Chromecast Revisited

I'm a huge fan of the Chromecast, the small streaming dongle from google. And I already wrote about the first version here: Chromecast. There where always rumours that a Chromecast 2 is around the corner. And now it happened. They have finally presented one with features I'm waiting since I bought the first one. Mostly 5ghz WLAN, I don't understand why the first Chromecast was lacking this.


I use my Chromecast mostly for three apps: BeyondPod (which is the best podcast client on android), Plex (self hosted netflix) and YouTube (a platform for videos, you know that, right?). And these are the three apps I tested with the new Chromecast. Nothing really surprising but all these apps are much smother to use, which is cool. Also nice was the on-boarding experience.

New is the Chromcast Audio, which is at least for me not that exciting. But this is probably because I already have a Sonos sound system and I build something quite similar called Radio Pi. But interesting is the price point it's much cheaper than Sonos and even cheaper than a self build solution with a Raspberry Pi.

So if you have already a Chromecast there is no real reason to upgrade, but it's a nice to have. If you haven't one it's a good time to buy one.

Balccon2k15 Trip Report

If you follow me on twitter you probably saw that I was at BalCCon2k15. It was fun. I really enjoy this smaller events, the larger events like the CCCongress are very cool, but sometimes just a bit too much to handle for me. So what is BalCCon2k15? It stands for Balkan Computer Congress and is organized by LUGoNS the Linux Users Group of Novi Sad. This year was the 3th edition and everything was well planed and organized. Meaning the WLAN worked fine, even if it was a bit slower than normally on such events. But hey you don't need much WLAN to socialize.

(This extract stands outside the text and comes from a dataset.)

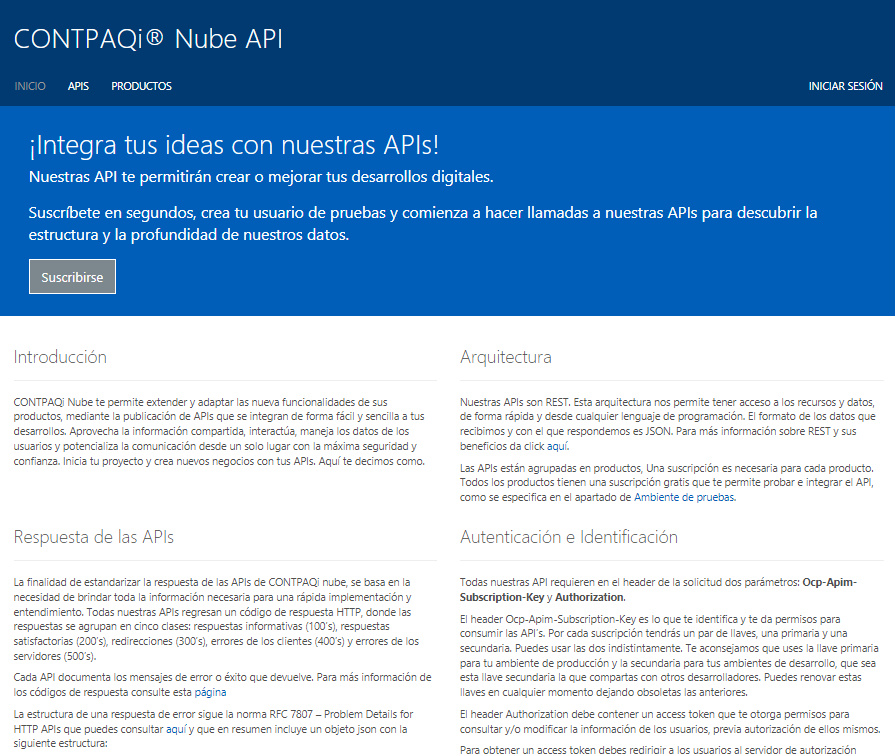Click INICIAR SESIÓN to sign in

On the first day I helped to deploy WLAN AP. As you can see we did this like professionals! Also there was a loop for bits.

bit loop and wlan ap

The location was a museum of some sort and it was perfect. Enough space, but not to much that you think it's empty. And they had a painted tank. I mean how cool is that.

painted tank

I can't say much about the talks. Because I only attended three or four. If you planning on building your own backbone you should watch "lecture: how you could build a backbone". And then there was that one talk which was very impressive, it was about "Touchless Control in Our World". It was held by Onuralp SEZER. He showed a 3D printed arm which can be controlled by Myo. I don't think there will be a recording for that, so here is just an image of it. (And if Onuralp SEZER writes about it I will include here a link to the project)

3D printed arm

Oh and the food was absolutely amazing.


Some images are made by @4x01071, thanks!

I Killed My Digital Ocean Droplet

I'm not at vBSDcon but I'm at BalCCon2k15 which is a small conference in serbia (and very cool). So while I was scrolling through my RSS feeds I saw that FreeBSD 10.2 is released. As usual I rush things which means I didn't made a backup of my droplet. Kids always do a backup beforehand, if you do things like a kernel update. Not exactly sure why but I heard it helps a lot if you fuck up. And yeah I fuck up a lot. Anyway what happened was I ran

freebsd-update fetch install
freebsd-update -r 10.2
freebsd-update install

And after the reboot nothing. Cool, at least DigitalOcean has a HTML5 VNC. Of course this doesn't work with Firefox. And it's very buggy. But it's enough to figure out whats happening. And I needed to configure my local keyboard to U.S English to type characters like / (still no idea why). At this point I was able to access my droplet over VNC where I didn't had Internet. I found out that a Interface without a IP address does basically nothing. Long story short you need to configure the Interface yourself. Still not exactly sure why I didn't need to do it after the first setup. Anyway adding the interface configuration to my rc.config restart my networking and routing and how would suspected that my droplet is back online.

What I'm trying to tell you dear reader, do proper backups beforehand.